They found it frustrating that most cigar brands are made by one or two huge companies that mass produce smokes.

“It’s like micro breweries,” says Hargraves, who now lives in the neighborhood. “There are people making these small batches, but you just have to find them.”

One that Hargraves and Cavazos have found is Tesa, produced by two brothers in Estelí, Nicaragua with a retail shop in Chicago. They also found a guy in a tiny shop in New Orleans who makes great hand-rolled cigars, they say. That operation is so small it doesn’t even have a name, but the Cigar Arts guys expect to have the cigars in their shop soon.

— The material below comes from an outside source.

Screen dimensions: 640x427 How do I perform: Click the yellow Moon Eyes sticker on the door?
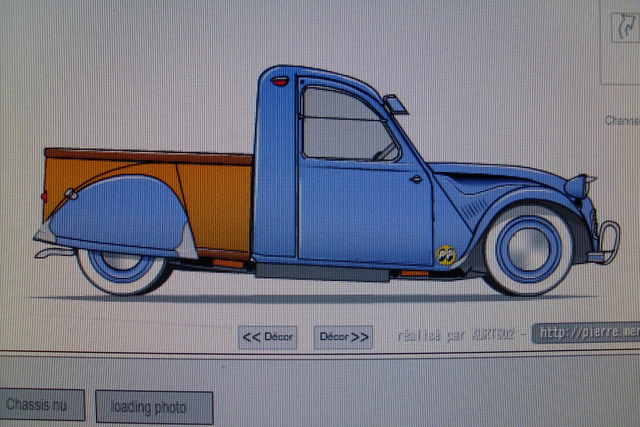446,257
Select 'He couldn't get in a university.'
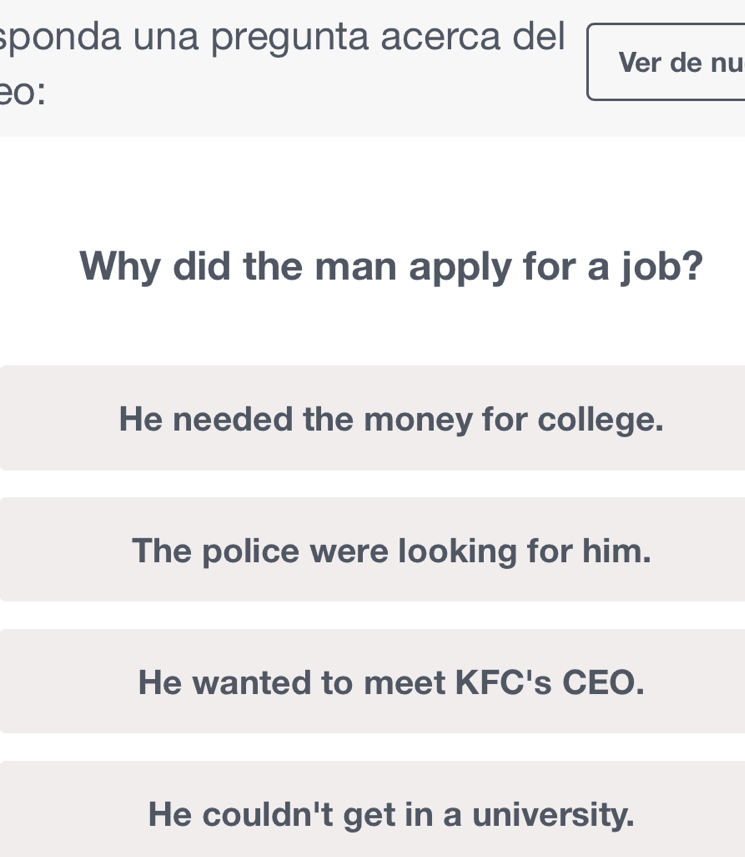 click(x=390, y=814)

Cigars came into fashion again in the early ’90s, so people who started smoking then have been into cigars for 20 years now, Hargraves says. And they’re still smoking the same cigars.

“We’re trying to introduce people to cigars they haven’t tried before,” he says.

Along with the small-batch cigars, Cigar Arts offers legal Cuban cigars. The most expensive is La Bella Otero, pre-Castro cigars, which cost $145 each. They also sell Little Story cigars ($32 each), rolled in Miami with Cuban tobacco before the Cuba embargo. And there are Muskete cigars ($47 each), rolled in Germany with Cuban tobacco before the embargo. Hargraves and Cavazos say it’s unusual for a cigar dealer to offer these rare Cuban cigars by the singles. Usually, they are sold by the box to big ballers.

“We wanted to give someone who can’t afford a $5,000 or $10,000 box of cigars the opportunity to celebrate and splurge with one cigar,” Cavazos says.

The shop also offers higher-end cigarettes and pipe tobacco. They hope to open their own storefront eventually as smoking is not allowed in a retail shop. If they open a tobacco shop, they will be allowed to offer “tastings” in the store, they say.